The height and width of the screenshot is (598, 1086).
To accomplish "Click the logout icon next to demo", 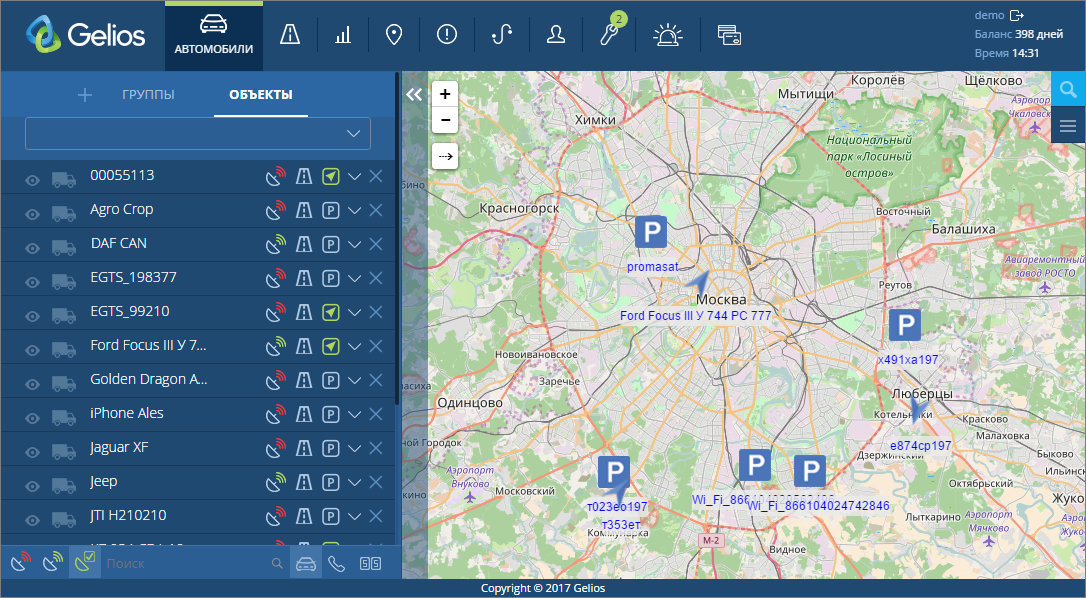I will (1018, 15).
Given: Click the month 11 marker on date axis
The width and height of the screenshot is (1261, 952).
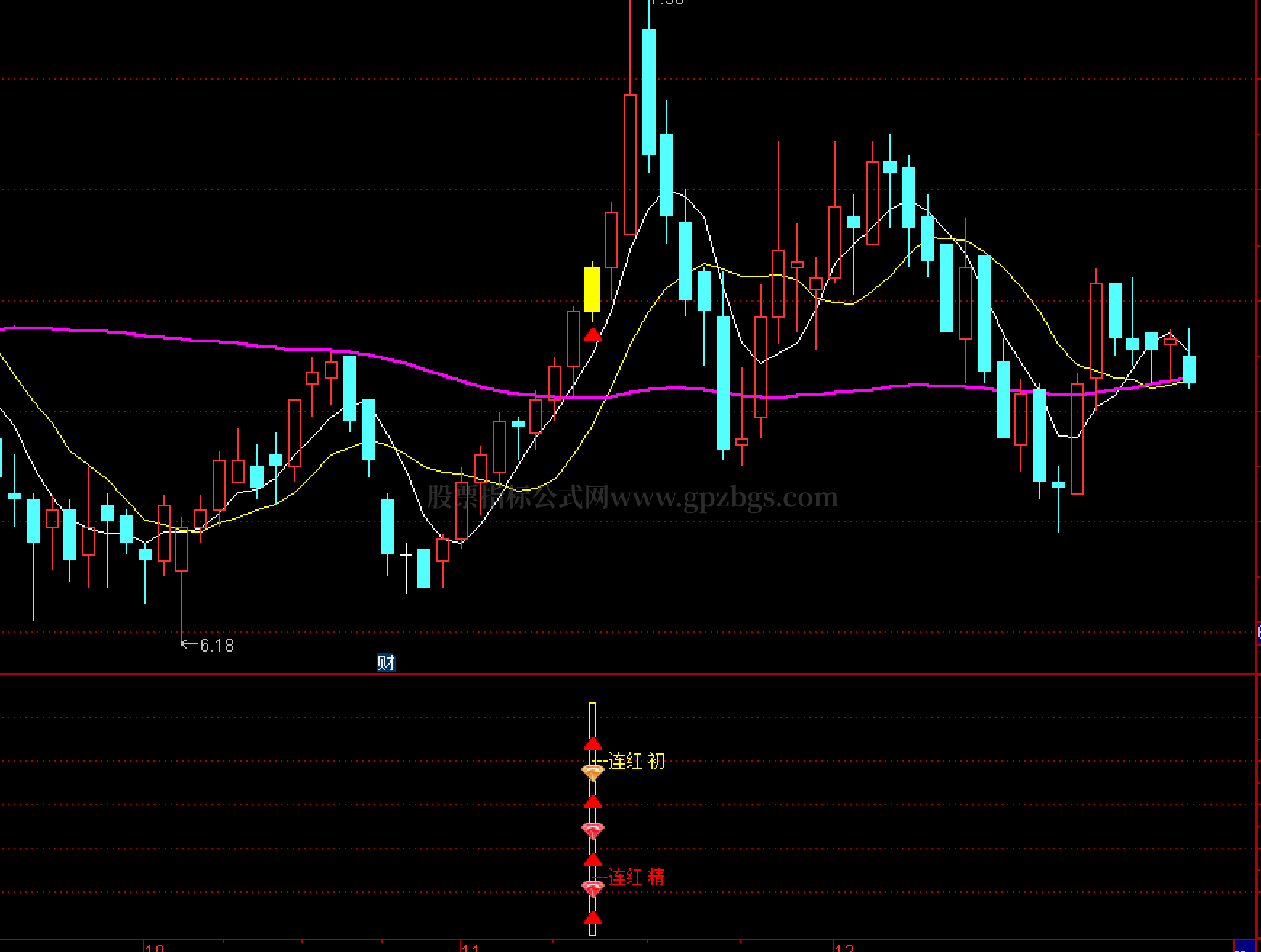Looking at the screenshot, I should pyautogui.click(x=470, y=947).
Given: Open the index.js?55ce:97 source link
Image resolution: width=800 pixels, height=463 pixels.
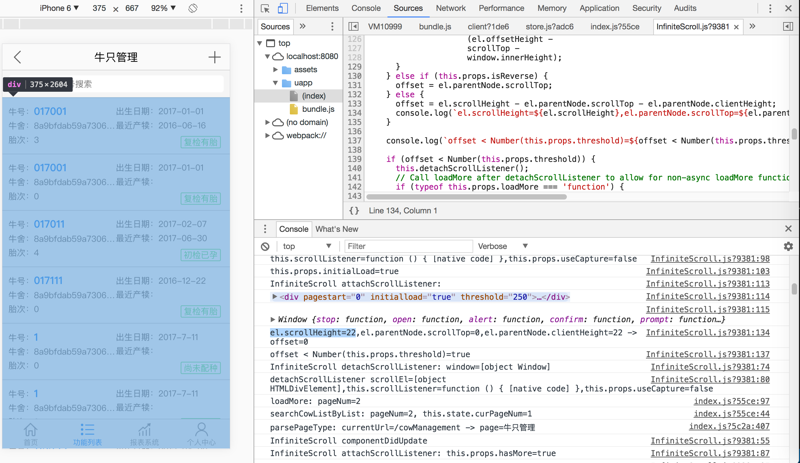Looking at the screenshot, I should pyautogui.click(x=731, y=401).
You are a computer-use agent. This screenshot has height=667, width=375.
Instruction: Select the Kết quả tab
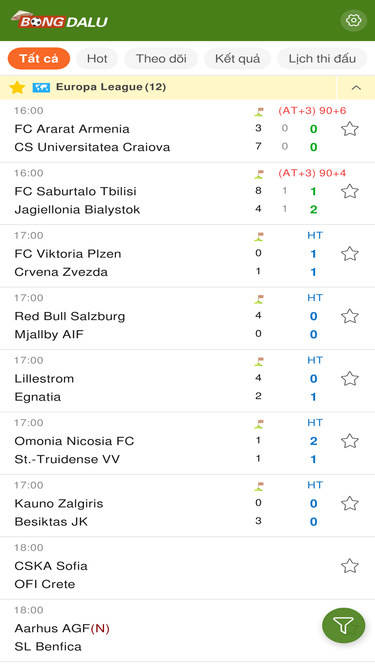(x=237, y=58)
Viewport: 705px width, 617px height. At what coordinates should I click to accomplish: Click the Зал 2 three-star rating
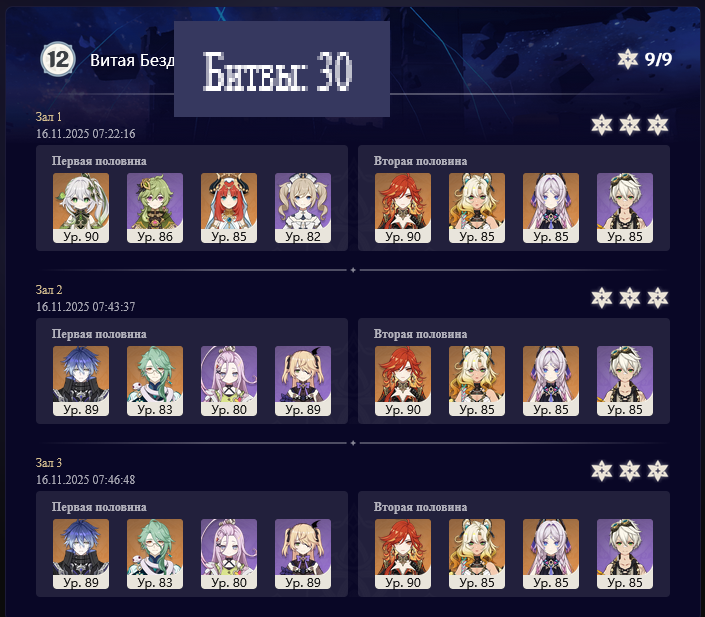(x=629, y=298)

◆ ◆ ◆

### What the task requires
In the lines above, find the word "Given" and copy every line it occurs in.

### Your solution
Given: Click the month 11 marker on date axis
Given: Open the index.js?55ce:97 source link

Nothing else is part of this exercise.